Server and programming tools

This BBP system is built on two Dell Poweredge 2580 servers, one serving as database server and another as application server. Both servers are running the Redhat Linux operating system (Redhat Enterprise Linux ES 4). The database server is powered by Oracle 10g database management system. Two open source software programs, Apache HTTP Server and Apache Tomcat, are installed as the HTTP application server and the servlet container respectively.
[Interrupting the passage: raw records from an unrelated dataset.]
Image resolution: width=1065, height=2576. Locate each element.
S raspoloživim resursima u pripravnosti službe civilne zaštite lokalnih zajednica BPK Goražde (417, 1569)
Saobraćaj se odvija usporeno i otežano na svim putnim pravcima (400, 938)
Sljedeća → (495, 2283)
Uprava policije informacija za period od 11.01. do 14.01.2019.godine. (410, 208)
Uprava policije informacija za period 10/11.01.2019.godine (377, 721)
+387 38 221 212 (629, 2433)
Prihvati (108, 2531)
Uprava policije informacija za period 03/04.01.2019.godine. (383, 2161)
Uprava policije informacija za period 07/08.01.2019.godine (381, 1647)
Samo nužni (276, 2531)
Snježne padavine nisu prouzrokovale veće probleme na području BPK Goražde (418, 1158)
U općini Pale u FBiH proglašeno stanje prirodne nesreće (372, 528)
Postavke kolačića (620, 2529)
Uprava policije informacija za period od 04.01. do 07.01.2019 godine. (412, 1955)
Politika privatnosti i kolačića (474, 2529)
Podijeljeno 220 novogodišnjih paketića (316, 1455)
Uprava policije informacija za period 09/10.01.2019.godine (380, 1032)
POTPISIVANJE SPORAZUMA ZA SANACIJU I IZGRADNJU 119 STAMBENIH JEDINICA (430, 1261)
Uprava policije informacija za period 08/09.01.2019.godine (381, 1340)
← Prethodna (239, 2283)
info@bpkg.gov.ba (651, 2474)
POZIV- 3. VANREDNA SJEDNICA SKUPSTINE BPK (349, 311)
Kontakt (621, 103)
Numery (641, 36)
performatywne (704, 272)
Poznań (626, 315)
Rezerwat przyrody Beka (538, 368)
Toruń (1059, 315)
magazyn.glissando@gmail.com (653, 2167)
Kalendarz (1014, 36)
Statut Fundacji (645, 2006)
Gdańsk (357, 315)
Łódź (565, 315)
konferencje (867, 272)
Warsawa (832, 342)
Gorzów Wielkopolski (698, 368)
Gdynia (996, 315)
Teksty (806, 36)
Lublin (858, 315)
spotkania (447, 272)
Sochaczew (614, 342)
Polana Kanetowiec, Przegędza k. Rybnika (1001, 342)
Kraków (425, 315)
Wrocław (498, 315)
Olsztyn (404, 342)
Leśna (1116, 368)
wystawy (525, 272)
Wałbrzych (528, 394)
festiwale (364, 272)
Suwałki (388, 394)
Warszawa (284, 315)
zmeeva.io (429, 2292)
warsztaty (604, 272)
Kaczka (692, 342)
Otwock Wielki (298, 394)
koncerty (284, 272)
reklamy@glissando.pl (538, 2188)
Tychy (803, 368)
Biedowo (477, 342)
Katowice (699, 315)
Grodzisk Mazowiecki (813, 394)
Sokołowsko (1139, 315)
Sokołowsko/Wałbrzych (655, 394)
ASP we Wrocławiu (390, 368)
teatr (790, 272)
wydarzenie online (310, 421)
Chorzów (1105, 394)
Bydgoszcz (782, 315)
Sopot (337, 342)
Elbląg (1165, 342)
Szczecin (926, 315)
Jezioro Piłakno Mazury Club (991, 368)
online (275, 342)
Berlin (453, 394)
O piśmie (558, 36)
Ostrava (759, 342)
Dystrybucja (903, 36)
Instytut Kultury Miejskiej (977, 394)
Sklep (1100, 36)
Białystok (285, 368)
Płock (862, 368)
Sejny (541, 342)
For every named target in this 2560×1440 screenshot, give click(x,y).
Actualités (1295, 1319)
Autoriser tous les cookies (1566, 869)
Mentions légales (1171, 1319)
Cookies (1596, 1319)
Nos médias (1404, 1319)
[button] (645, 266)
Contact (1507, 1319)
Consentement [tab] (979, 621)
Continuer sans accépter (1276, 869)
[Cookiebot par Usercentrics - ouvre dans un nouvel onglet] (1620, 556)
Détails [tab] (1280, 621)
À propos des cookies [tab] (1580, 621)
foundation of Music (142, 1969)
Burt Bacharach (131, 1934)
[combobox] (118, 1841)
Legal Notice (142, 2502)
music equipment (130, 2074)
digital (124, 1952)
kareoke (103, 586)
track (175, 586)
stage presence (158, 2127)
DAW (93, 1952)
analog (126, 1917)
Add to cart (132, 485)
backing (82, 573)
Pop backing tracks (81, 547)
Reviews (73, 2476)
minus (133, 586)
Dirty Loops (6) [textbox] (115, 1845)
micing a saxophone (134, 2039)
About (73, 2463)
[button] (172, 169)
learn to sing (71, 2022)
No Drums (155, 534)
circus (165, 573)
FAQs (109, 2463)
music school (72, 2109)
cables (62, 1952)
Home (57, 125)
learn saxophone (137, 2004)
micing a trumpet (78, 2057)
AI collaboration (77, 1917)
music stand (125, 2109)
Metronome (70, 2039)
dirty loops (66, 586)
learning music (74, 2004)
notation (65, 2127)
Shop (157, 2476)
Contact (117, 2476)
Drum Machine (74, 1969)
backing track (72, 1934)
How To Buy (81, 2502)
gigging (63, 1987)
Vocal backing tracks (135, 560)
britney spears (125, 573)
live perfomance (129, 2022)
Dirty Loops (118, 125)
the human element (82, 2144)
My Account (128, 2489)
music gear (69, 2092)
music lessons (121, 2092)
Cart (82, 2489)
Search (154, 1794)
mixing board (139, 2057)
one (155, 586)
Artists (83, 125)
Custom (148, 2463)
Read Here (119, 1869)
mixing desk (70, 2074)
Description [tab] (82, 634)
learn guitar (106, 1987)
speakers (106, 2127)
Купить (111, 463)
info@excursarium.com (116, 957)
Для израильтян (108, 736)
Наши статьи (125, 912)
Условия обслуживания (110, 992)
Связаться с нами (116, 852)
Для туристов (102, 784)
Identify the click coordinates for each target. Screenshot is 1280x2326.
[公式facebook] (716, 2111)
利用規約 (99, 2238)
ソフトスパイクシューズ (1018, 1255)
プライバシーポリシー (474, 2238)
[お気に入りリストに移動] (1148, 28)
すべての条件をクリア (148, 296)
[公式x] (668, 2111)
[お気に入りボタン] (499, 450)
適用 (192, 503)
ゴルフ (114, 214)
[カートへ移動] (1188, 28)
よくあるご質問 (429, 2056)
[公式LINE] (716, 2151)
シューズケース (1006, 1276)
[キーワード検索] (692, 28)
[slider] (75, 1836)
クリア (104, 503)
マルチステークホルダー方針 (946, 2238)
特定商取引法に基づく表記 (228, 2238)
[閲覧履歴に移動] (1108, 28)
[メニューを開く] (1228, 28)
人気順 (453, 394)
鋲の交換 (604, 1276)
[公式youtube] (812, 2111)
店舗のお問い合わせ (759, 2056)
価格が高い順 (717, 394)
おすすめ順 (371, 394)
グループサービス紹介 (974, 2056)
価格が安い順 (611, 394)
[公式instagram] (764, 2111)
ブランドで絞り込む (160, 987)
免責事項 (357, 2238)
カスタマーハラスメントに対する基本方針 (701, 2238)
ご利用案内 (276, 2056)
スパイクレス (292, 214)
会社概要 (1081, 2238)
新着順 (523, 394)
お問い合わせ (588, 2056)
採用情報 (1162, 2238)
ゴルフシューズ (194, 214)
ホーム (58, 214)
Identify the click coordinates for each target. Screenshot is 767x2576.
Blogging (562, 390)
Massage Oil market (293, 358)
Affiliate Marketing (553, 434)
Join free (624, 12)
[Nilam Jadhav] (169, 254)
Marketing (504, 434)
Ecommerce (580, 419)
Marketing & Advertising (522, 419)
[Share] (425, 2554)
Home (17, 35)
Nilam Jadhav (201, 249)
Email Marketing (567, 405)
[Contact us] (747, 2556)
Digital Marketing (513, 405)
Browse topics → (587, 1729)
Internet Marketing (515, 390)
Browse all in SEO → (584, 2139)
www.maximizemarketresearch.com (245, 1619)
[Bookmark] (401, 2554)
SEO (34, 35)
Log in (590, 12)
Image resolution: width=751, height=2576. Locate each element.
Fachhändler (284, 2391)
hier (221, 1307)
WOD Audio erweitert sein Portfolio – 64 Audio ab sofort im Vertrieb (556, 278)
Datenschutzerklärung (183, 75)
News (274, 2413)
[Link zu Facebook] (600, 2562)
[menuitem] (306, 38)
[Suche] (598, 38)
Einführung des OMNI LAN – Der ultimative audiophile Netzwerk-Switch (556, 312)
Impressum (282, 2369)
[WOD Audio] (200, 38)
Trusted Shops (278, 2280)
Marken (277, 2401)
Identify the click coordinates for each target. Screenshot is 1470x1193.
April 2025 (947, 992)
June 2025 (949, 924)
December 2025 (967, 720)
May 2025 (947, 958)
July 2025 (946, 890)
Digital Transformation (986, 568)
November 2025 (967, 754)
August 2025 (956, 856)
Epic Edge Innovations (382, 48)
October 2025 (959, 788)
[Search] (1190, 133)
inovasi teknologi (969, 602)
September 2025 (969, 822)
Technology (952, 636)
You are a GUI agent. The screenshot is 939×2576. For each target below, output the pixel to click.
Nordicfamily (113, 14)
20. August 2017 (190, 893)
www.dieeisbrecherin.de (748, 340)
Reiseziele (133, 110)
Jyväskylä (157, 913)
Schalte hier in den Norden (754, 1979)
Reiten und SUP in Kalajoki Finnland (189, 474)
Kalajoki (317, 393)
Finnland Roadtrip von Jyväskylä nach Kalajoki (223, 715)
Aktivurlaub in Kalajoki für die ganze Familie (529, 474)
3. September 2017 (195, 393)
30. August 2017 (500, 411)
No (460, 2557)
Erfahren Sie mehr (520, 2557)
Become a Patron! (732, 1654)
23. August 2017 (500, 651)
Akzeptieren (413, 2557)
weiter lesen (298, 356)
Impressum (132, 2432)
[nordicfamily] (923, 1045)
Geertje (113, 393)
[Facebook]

Different programming languages including PHP, Perl, and Java are implemented for development of a variety of BBP modules. The two servers also back each other regularly to secure the data.

InterBru and BGBrowser

InterBru is a web-based relational database system that contains various Brucella data and links to public databases. The protein MW and PI are calculated from the protein sequences using the modules (Bio::Tools::pICalculator and Bio::Tools::SeqStats) from Bioperl [42]. The InterBru data can be searched by different features and sorted for proper display (Figure 2A). The Brucella Genome Browser (BGBrowser) (Figure 2B) is developed based on the GBrowse [21], one of the GMOD software programs [22]. In order to speed up the query process, all Brucella sequence and annotation information for BGBrowser are stored in the database server instead of flat files. Both InterBru and BGBrowser share the same output page of detailed gene information (Figure 2C).

Blast@BBP

The Blast module in BBP uses the latest web server version of BLAST obtained from NCBI [43]. It includes regular BLAST services (blastn, blastp, blastx, tblastn, tblastx), PSI/PHI BlAST, Mega BLAST, and BLAST 2 sequences. These services are implemented in the BBP application server and can be used to search nucleotide or protein BLAST libraries containing sequences from individual or combined Brucella genomes. The sequence libraries are updated periodically to reflect newly curated annotations and when new genomes are added.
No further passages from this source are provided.